Glass Lewis revised its policy on management proposals to reincorporate to different states or countries to emphasize that it will evaluate proposals on a case-by-case basis. In particular, the updated policy identifies several factors that may be considered when evaluating the impact of reincorporation on shareholder rights – including material differences in corporate statutes and case law, changes in corporate governance provisions, differences in fiduciary duties standards and whether the new jurisdiction is considered a “tax haven.” In a likely reaction to the February 2024 Delaware Court of Chancery decision in the lawsuit challenging the reincorporation of TripAdvisor (a controlled company) from Delaware to Nevada, the updated policy also notes that in cases where a controlled company is seeking to change its domicile, Glass Lewis will closely evaluate how the independent board members came to their recommendation, if the controlling shareholder had any ability to influence the board, and if the proposal also is put to a vote of disinterested shareholders.

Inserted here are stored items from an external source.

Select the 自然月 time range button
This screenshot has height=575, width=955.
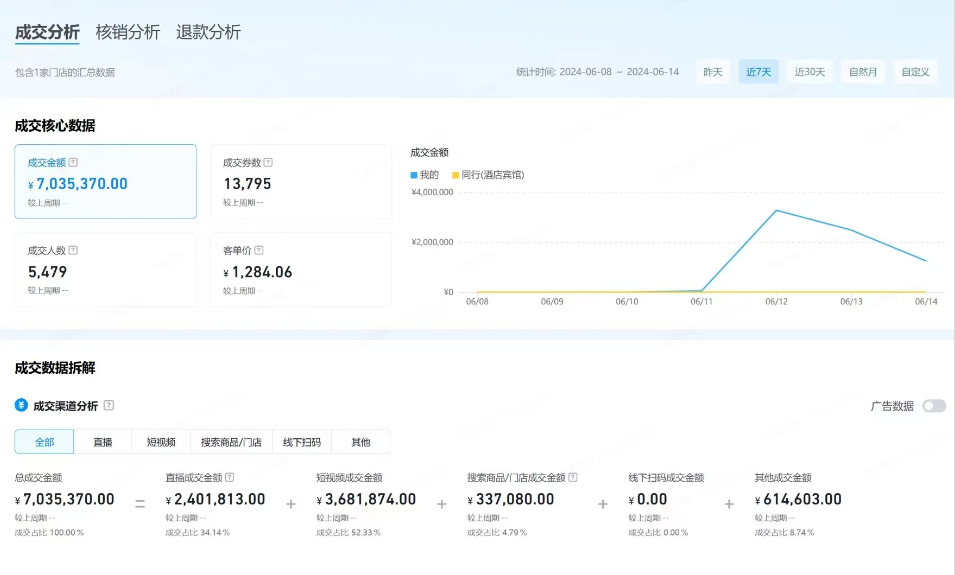(x=863, y=72)

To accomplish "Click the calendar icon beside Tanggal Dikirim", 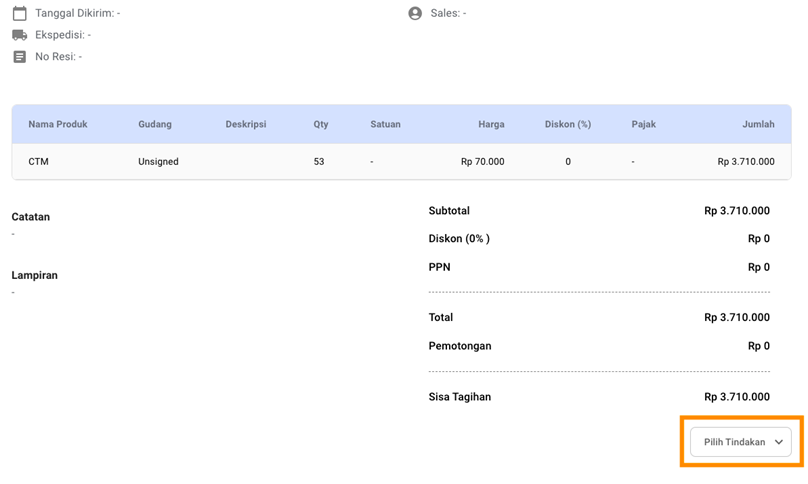I will tap(19, 14).
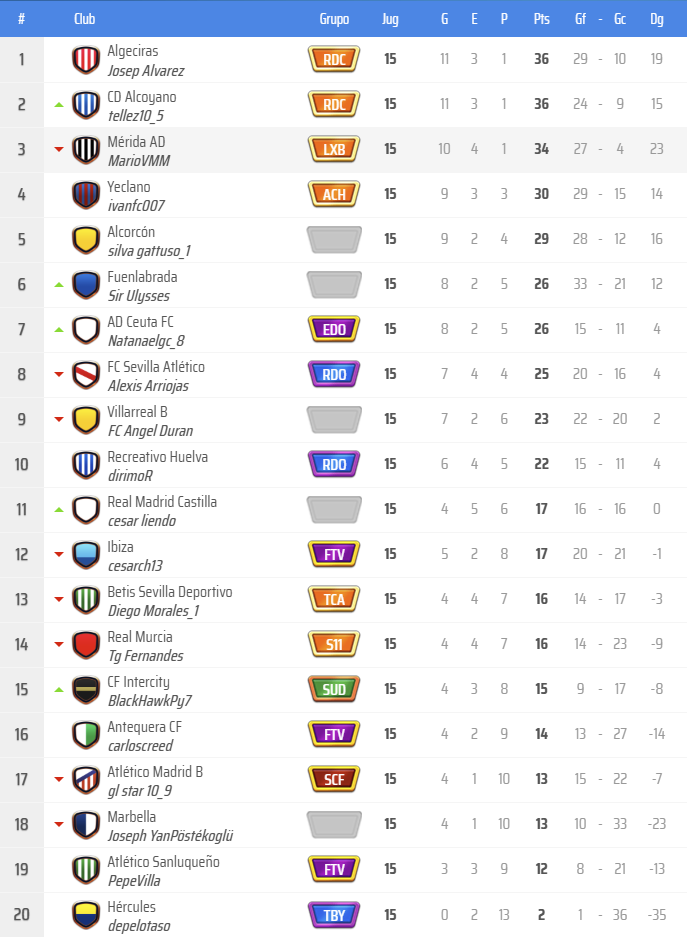This screenshot has width=687, height=937.
Task: Click the Atlético Madrid B crest
Action: (86, 780)

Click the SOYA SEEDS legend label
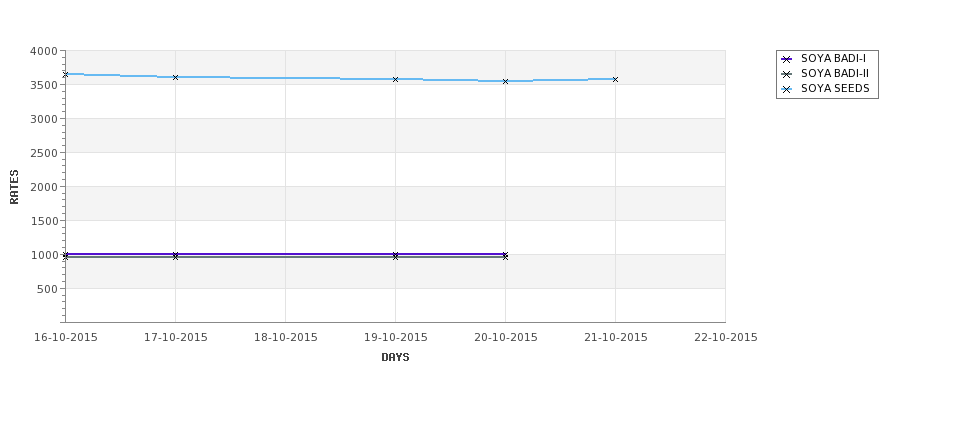[835, 89]
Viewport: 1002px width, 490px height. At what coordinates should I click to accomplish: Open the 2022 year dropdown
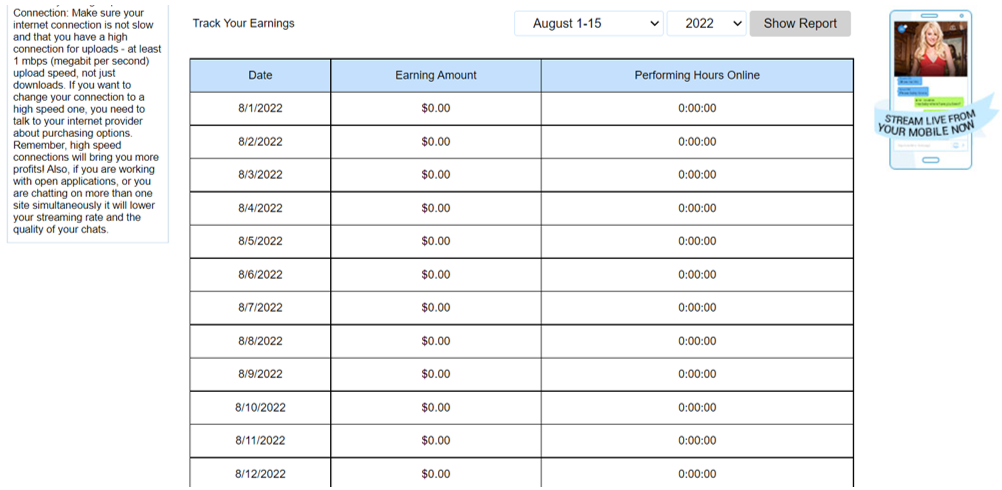(x=706, y=24)
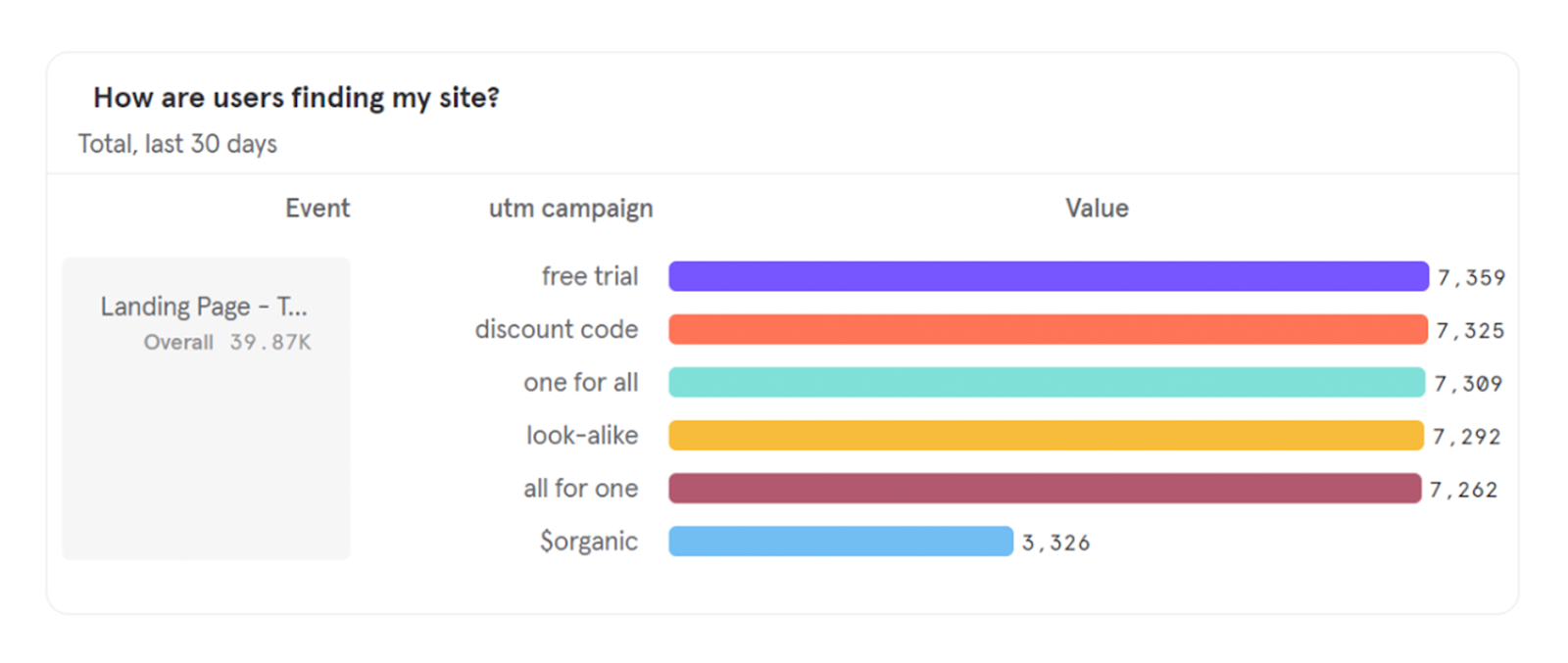
Task: Click the maroon all for one bar
Action: point(1045,488)
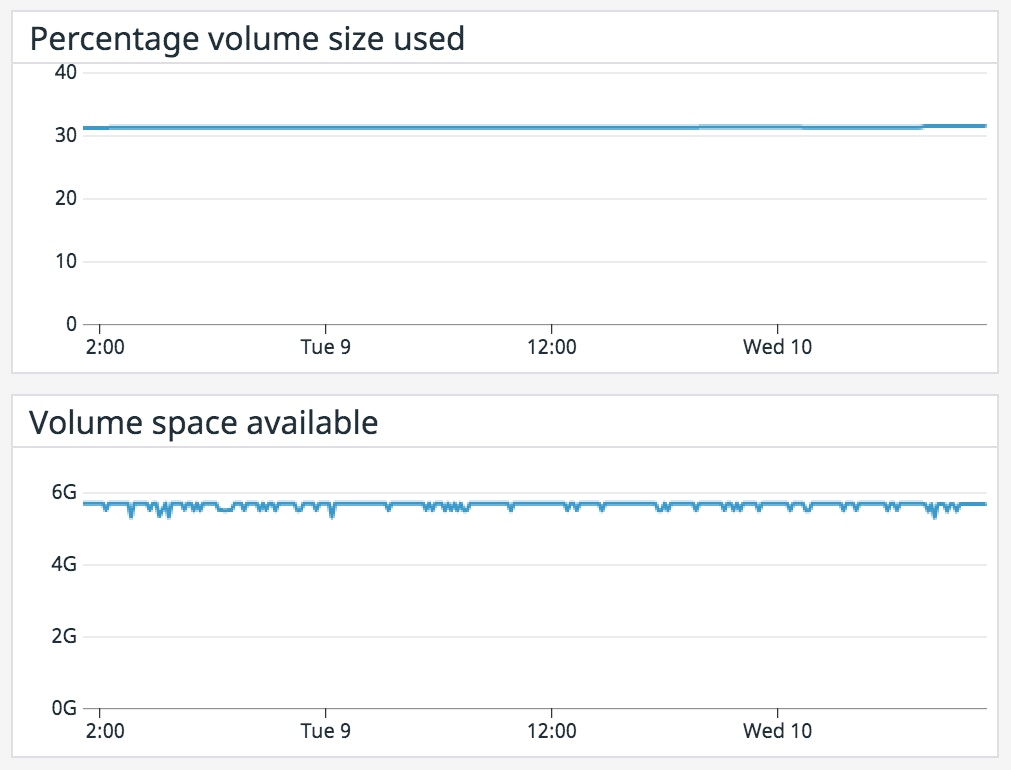
Task: Click the 2:00 marker on volume space graph
Action: click(105, 731)
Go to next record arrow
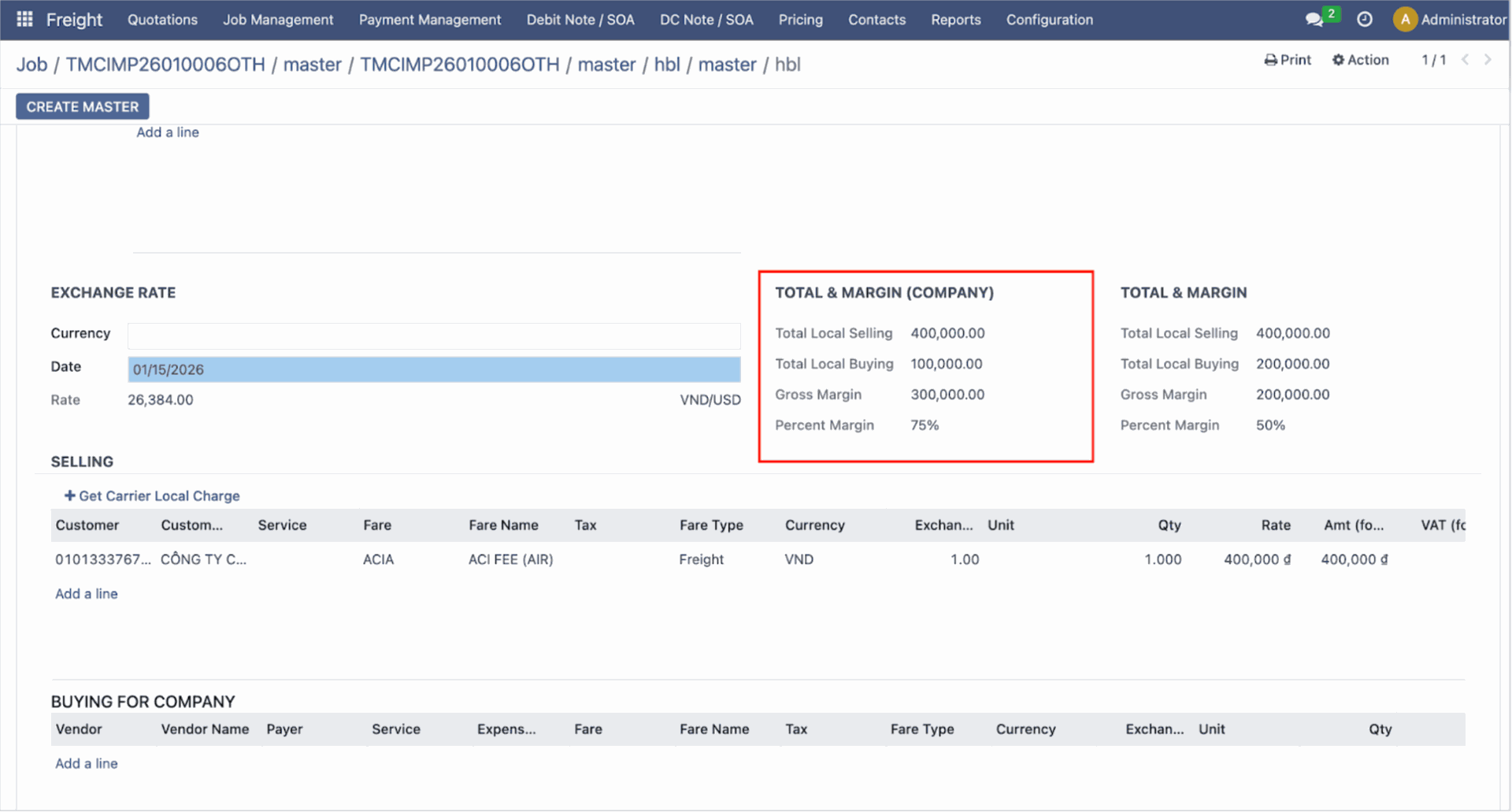The height and width of the screenshot is (812, 1512). (x=1488, y=60)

Compensation policy updates

Change-in-control provisions

The 2025 Say-on-Pay guidelines include additional language on change-in-control arrangements that provide for committee discretion in connection with the treatment of unvested awards. Where such discretion exists, Glass Lewis expects company disclosure to include a commitment to providing future disclosure on committee rationale for any decisions regarding the treatment of unvested awards, should a change in control actually occur.

Overall approach to executive pay programs

The updated guidelines include clarifying language regarding Glass Lewis’ approach to Say-on-Pay recommendations to emphasize that executive compensation programs are reviewed on a case-by-case basis – including a review of quantitative analyses, structural features, best practice policies, disclosure quality, pay trajectory and the company’s ability to align executive pay with performance and the shareholder experience – and that generally no one factor reviewed in isolation will lead to a negative vote recommendation outside of “particularly egregious pay decisions and practices.” The Glass Lewis policy continues to emphasize the importance of company disclosures, but includes new language emphasizing that even smaller reporting companies subject to scaled disclosure requirements should still ensure that their proxy disclosure contains sufficient information to support informed shareholder voting.

Other updates to compensation-related guidelines include:

  • Highlighting “adjustments to performance results that lead to problematic pay outcomes” as one example of practices that may contribute to a negative vote recommendation.
  • Including post-vesting holding periods as a long-term incentive plan best practice.
  • Noting that executive share ownership minimum requirements should be “meaningful.”
  • Stressing that problematic golden parachute features introduced in a golden parachute proposal include new and excessive single-trigger entitlements.